I'm going to talk about Parks Canada. I mentioned that there are 44 vacant homes. We talk about sustainability over time. We were able, through various government programs, to raise the capital to take one of those vacant homes. Parks Canada didn't have the capital to do so. Not only did we invest the money in the home to create a duplex for two families—I think they were two three-bedroom homes—it's like paying your rent in advance. Now we've created 30 years of affordable housing. There's no debt on that. We can operate it. It's sustainable and easy. There are not a lot of operational costs attached to that.
The other piece to that is that the people who did the work on the home are part of a construction social enterprise. You're actually preventing youth from falling into homelessness because they're doing the work there. They're launched in the trades where they make a living wage and have meaningful work. There are 43 more of those homes sitting vacant with land available. It's things like that.

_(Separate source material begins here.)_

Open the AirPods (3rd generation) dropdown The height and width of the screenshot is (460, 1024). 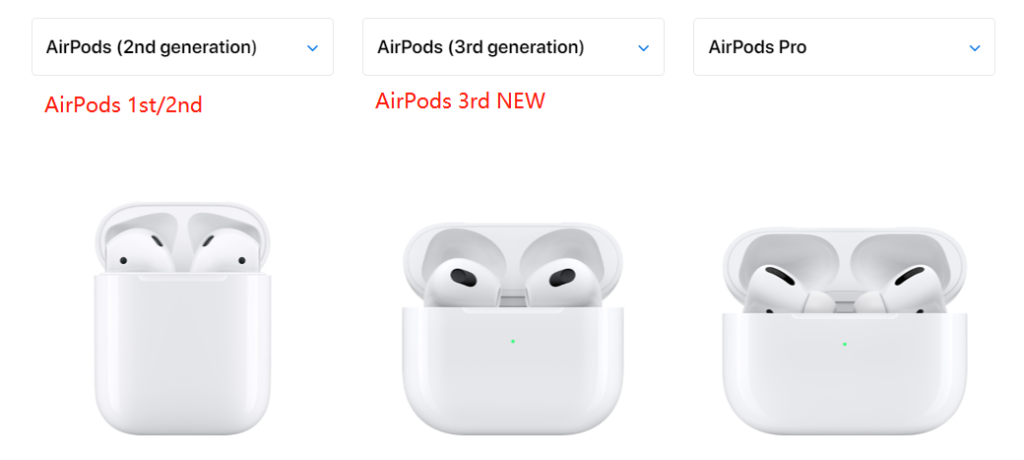(481, 47)
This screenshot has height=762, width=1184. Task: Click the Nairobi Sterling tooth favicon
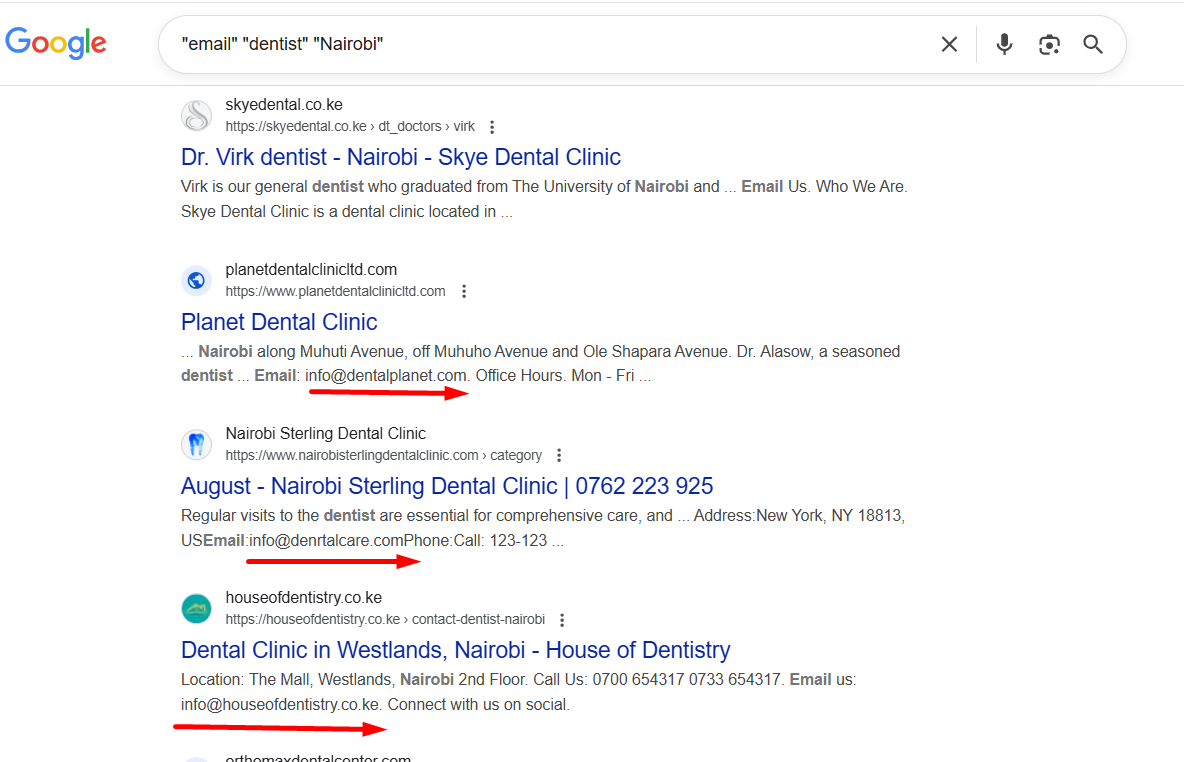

It is tough when you talk about the debt-ratio piece. We're looking at a small house that has a big piece of land in Newmarket. We want to work with Habitat for Humanity to do a mixed kind of rental and ownership model, but through the current programs offered at CMHC, it's really hard to get that mix to make it affordable for us as a non-profit over the long term and to balance that out. The more rent-geared-to-income units we offer, the more unaffordable it becomes. You want to put some market in there. To truly make all of those units below market rent or rent geared to income we'd need a heck of a lot more support than some of the CMHC programs are providing at this moment. It takes innovation and different partnerships.